14. Subscription Not Assignable
14.1 This Subscription is neither transferable nor assignable.
15. Execution
15.1 The Company shall be entitled to rely on delivery by facsimile machine of an executed copy of this Subscription and acceptance by the Company of such facsimile copy shall be equally effective to create a valid and binding agreement in accordance with the terms hereof.
16. Severability
16.1 The invalidity or non-enforceability of any particular provision of this Subscription shall not affect or limit the validity or enforceability of the remaining provisions of this Subscription.
17. Entire Agreement
17.1 Except as expressly provided in this Agreement and in the agreements, instruments and other documents contemplated or provided for herein, this Agreement contains the entire agreement between the parties with respect to the sale of the Shares and there are no other terms, conditions, representations or warranties, whether expressed, implied, oral or written, by statute, by common law, by the Company, by the Subscriber or by anyone else.
18. Costs
18.1 The Subscriber acknowledges and agrees that all costs and expenses incurred by the Subscriber (including any fees and disbursements of any special counsel retained by the Subscriber) relating to the purchase of the Shares shall be borne by the Subscriber.
-11-
19. Survival
19.1 This Agreement, including without limitation the representations, warranties and covenants contained herein, shall survive and continue in full force and effect and be binding upon the parties hereto notwithstanding the completion of the purchase of the Shares by the Subscriber pursuant hereto.
20. Notice
20.1 All notices and other communications hereunder shall be in writing and shall be deemed to have been duly given if mailed or transmitted by any standard form of telecommunication. Notices to the Subscriber shall be directed to the address on page 11 and notices to the Company shall be directed to it at 00 Xxxxx Xxxxxx Xxxxx, Xxxxxx, Xxxxxxxxxxxx, X0X 0X0, Xxxxxx, Attention: The President.
21. Counterparts
21.1 This Agreement may be executed in any number of counterparts, each of which, when so executed and delivered, shall constitute an original and all of which together shall constitute one instrument.

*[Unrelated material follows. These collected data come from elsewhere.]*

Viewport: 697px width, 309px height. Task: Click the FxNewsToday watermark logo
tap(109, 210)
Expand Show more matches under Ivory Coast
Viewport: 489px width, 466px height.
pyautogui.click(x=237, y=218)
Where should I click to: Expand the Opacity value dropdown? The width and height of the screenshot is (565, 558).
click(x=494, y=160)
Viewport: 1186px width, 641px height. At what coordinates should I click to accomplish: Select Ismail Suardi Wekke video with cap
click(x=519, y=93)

IN WITNESS WHEREOF the Subscriber has duly executed this Subscription as of the _______ day of _____________________, 2005.

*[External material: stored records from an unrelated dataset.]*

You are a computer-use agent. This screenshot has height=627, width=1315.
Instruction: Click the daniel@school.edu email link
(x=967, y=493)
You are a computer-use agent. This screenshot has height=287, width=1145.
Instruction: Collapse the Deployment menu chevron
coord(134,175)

(Name of Subscriber - type or print)
(Signature and, if applicable, Office)
Address of Subscriber
A C C E P T A N C E
The above-mentioned Subscription is hereby accepted by Allstar Restaurants:
DATED at ____________________, the _________ day of ___________________, 2005.
Allstar Restaurants :
Per:
_____________________________________________
Authorized Signatory: Xxxxx X. Xxxxxxxx
(Director, President, Chief Executive Officer, and Secretary).
SCHEDULE 1 TO SUBSCRIPTION AGREEMENT
Allstar Restaurants (Office of the President)
00 Xxxxx Xxxxxx Xxxxx
Xxxxxx, Xxxx. X0X 0X0
Xxxxxx
Registered Corporate Office:
0000 Xxxx Xxxxxxx Xxxx, Xxxxx 0
Xxx Xxxxx, Xxxxxx 00000-0000
XXX
Dear Sirs:
Re: Allstar Restaurants - Private Placement of Shares
- Delivery - please deliver the Shares to:
- Registration - registration of the Shares should be made as follows:
(name)
(address)
- The undersigned hereby acknowledges that it will deliver to Allstar Restaurants all such additional completed forms in respect of the Subscriber's purchase of Shares as may be required for filing with the appropriate securities commissions and regulatory authorities.
DATED: ______________________________ , 2005.